I can't disclose who, but one time I called someone, they didn't pick up, and immediately texted back 'will call later, masturbating'
I thought that was really considerate
You were wearing a sombrero. And a crown. And told me to use the nerf gun to protect your room from the cat. You don't have a cat.
Did you call me this morning? I was really drugged up and don't remember.
Have a good day. My vagina shrank.
If you really hate me that much, you need to stop letting me put my penis inside of you. It sends the wrong message.
I just did the scooter of shame. New levels of embarrassment have now opened.
You might not want to sit on your couch. Actually you may want to throw it away. My bad.
Puking in one of the stalls, a guy ran in and started puking in the other stall... In between heaves we told each other our names; i found out that it was my old best friend that moved away in the 8th grade
It will be a surprise...all i can say is stripper clown
Ok lesson learned. Don't lick the spoon when making mushroom chocolates. The kitchen walls are melting.

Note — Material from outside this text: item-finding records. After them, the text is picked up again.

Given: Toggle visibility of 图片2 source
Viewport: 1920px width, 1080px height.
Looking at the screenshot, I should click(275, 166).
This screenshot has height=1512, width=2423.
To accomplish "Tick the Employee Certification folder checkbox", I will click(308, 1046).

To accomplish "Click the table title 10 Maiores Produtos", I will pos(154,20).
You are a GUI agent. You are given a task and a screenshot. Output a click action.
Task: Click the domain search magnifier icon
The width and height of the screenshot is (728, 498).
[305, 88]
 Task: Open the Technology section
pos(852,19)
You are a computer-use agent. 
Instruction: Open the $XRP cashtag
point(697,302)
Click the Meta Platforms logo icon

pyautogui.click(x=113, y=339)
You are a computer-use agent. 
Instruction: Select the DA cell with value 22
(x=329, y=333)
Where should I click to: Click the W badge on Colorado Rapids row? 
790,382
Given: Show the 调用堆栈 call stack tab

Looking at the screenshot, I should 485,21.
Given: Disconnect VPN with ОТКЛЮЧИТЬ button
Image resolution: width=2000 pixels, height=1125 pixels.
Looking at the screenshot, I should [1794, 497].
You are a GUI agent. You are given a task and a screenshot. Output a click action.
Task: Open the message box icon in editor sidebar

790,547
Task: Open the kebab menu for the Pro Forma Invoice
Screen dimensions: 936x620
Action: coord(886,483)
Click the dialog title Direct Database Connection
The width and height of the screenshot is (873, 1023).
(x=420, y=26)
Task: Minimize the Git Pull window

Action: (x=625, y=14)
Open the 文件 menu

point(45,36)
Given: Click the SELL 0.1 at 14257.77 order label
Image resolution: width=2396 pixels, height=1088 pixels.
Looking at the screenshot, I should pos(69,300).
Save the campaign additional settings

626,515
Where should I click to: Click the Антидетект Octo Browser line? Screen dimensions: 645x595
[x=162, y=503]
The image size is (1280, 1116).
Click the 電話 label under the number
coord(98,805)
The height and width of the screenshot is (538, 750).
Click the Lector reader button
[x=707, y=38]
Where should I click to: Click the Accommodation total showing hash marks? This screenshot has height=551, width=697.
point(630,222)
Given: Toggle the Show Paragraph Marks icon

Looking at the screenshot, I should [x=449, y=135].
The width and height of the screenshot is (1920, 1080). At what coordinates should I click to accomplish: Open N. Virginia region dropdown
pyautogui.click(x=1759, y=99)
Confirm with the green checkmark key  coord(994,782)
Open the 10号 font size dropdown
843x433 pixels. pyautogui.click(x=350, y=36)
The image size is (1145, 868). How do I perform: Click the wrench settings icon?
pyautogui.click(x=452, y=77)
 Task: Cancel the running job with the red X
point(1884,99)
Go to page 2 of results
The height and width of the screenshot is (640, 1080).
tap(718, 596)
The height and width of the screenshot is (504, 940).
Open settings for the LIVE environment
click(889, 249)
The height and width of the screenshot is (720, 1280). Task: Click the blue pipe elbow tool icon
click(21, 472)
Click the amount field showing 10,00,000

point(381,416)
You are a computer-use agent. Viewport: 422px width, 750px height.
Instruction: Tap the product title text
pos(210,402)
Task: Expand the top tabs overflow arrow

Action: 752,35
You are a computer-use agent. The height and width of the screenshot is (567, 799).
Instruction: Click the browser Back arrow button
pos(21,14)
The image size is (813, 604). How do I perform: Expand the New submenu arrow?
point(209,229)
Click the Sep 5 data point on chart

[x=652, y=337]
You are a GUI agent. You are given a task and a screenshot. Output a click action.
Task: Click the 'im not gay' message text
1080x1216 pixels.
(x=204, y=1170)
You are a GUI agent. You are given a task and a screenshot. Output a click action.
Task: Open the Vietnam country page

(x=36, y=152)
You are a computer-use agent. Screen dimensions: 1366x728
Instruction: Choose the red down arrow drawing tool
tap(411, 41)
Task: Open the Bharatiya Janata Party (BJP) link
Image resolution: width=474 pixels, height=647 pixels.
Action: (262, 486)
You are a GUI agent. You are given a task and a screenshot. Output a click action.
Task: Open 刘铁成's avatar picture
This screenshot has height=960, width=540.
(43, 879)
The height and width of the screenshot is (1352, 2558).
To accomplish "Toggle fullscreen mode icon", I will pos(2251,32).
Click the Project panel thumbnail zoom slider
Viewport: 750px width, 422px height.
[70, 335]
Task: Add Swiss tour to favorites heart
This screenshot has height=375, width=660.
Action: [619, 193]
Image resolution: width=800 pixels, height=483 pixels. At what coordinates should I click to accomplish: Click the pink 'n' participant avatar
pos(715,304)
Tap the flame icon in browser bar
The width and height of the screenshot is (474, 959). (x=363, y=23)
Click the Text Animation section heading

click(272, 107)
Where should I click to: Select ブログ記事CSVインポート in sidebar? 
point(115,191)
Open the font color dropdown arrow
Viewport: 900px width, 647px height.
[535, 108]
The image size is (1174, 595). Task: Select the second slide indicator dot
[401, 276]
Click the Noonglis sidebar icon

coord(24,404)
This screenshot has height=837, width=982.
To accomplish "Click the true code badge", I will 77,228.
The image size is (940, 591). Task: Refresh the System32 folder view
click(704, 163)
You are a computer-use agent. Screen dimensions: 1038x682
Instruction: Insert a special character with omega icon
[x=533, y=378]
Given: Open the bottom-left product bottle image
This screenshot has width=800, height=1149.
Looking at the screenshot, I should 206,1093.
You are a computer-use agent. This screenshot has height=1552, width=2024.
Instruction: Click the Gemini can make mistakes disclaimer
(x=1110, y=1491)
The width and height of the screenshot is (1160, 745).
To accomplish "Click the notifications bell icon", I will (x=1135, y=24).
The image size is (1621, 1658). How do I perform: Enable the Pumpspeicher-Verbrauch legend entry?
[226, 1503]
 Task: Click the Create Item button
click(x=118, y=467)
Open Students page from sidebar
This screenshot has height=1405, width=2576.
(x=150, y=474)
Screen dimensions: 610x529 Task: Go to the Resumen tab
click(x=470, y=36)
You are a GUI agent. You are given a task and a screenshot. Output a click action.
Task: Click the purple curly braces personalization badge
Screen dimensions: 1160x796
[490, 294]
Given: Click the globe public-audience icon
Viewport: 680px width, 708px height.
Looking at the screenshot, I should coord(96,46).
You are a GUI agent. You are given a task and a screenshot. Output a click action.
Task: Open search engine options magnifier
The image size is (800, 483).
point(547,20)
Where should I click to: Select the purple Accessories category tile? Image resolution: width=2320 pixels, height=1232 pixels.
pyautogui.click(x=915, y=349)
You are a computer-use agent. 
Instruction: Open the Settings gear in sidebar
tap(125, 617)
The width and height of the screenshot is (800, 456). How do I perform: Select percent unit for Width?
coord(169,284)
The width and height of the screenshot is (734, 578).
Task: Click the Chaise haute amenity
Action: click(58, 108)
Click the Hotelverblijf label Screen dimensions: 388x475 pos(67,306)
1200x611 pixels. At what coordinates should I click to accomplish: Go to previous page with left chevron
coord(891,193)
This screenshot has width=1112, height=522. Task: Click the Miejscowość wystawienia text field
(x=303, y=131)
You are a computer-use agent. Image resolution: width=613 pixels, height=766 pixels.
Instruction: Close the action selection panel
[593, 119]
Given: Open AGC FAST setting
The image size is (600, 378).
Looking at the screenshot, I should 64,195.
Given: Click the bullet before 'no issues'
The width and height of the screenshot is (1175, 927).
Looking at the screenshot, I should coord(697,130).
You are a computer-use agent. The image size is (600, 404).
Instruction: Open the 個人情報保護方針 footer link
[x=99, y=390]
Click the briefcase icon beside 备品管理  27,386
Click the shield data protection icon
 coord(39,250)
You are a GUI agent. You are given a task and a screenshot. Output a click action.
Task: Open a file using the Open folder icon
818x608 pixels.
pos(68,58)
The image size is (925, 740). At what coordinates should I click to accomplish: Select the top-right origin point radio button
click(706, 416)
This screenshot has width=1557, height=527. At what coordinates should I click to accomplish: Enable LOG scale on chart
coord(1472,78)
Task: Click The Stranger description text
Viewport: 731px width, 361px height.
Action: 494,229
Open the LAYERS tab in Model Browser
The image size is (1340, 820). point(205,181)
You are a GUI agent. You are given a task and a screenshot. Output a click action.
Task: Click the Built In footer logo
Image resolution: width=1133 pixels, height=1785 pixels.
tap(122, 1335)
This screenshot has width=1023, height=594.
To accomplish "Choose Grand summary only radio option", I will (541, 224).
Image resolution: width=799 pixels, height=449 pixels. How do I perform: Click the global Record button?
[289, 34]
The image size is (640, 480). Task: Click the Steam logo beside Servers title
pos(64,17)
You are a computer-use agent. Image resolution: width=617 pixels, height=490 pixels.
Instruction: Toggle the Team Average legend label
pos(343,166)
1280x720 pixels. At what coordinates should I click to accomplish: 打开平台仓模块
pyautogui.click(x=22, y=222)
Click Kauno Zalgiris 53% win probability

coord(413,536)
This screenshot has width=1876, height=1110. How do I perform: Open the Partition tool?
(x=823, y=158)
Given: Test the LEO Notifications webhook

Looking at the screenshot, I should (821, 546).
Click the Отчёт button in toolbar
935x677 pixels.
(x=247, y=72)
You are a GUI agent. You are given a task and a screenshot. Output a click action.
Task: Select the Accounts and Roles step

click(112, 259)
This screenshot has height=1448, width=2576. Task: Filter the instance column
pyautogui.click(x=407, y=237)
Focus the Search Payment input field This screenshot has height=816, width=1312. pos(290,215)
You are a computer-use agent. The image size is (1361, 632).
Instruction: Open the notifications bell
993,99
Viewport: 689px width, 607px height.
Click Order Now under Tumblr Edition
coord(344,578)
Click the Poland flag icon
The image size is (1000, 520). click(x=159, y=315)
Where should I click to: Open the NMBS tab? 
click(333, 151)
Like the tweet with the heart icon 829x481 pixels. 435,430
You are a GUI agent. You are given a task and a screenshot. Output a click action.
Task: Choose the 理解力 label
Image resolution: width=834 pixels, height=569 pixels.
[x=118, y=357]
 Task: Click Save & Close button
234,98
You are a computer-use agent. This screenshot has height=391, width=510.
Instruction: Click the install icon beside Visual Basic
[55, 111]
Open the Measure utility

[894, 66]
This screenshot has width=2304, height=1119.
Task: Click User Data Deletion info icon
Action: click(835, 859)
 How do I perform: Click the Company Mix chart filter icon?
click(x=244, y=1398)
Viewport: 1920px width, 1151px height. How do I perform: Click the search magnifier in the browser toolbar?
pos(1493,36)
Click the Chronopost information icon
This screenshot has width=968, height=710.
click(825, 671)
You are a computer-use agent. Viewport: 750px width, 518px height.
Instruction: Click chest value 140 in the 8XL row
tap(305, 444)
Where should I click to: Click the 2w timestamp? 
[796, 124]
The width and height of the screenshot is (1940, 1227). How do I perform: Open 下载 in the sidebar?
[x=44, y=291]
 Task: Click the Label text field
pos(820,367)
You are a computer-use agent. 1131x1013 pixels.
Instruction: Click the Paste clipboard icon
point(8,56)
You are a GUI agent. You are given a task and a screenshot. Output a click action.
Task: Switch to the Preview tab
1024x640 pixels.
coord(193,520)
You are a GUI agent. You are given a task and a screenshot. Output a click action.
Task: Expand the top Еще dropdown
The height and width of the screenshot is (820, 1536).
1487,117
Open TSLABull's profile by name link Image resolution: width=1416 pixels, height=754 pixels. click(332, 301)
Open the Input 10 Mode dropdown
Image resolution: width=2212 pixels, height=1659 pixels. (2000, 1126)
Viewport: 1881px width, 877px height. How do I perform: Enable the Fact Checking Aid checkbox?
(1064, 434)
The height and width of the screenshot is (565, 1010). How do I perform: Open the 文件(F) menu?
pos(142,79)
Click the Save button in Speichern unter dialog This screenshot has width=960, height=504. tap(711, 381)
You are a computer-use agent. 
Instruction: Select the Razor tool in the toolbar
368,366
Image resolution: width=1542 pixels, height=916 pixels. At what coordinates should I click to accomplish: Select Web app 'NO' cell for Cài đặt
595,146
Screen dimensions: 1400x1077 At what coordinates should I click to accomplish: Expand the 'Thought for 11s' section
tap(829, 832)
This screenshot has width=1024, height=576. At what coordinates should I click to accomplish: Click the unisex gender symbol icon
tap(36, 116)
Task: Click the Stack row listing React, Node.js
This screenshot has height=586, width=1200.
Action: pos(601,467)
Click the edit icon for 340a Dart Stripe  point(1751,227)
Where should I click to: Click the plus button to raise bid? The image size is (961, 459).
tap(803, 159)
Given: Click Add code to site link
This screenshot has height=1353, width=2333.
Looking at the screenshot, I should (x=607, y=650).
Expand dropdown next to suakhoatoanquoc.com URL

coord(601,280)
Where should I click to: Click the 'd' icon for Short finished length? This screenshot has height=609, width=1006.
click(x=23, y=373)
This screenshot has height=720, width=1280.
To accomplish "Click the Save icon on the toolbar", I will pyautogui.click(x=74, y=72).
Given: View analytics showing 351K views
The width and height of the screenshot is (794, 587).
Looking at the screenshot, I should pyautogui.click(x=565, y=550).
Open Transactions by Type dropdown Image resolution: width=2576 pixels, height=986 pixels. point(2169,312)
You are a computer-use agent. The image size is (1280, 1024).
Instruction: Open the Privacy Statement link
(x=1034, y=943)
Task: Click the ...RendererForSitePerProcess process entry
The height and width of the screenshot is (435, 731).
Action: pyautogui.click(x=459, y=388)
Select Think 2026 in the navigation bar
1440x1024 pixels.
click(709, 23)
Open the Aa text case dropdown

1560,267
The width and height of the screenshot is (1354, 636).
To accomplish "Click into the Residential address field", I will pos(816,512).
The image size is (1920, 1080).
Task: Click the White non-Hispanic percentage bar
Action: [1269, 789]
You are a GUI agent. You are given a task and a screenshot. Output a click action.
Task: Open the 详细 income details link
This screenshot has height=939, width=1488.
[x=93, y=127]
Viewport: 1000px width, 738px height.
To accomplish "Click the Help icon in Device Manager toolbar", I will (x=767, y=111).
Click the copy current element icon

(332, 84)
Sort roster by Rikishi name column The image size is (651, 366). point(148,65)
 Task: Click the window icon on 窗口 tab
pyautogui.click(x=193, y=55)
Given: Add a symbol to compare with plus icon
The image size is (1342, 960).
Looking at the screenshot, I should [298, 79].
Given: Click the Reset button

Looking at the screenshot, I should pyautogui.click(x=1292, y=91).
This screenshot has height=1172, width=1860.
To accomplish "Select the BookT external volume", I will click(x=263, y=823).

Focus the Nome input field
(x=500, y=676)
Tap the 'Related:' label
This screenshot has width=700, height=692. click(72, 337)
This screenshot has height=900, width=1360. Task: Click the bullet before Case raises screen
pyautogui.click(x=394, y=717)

Im still alive. Just can't talk. Or move. No need to worry
He was like an artic tracker. Walked ten paces from the tree, then 15 paces from the mailbox, dug down in the snow, and pulled up the case of beer he hid from his parents out there. It tasted like ice cold success.
So it turns out that my mom and her dad used to hook up when they were our age
Never been so glad that I look so much like my dad that there's no question as to my paternity
I dressed up as a "typical white girl" which meant I wore my yoga pants and uggs all night. BEST. IDEA. EVER. Most comfy halloween everrrr.
I passed out while searching "symptoms of narcolepsy"...
I smell like beef jerky
That's among the sexiest things you've ever said to me.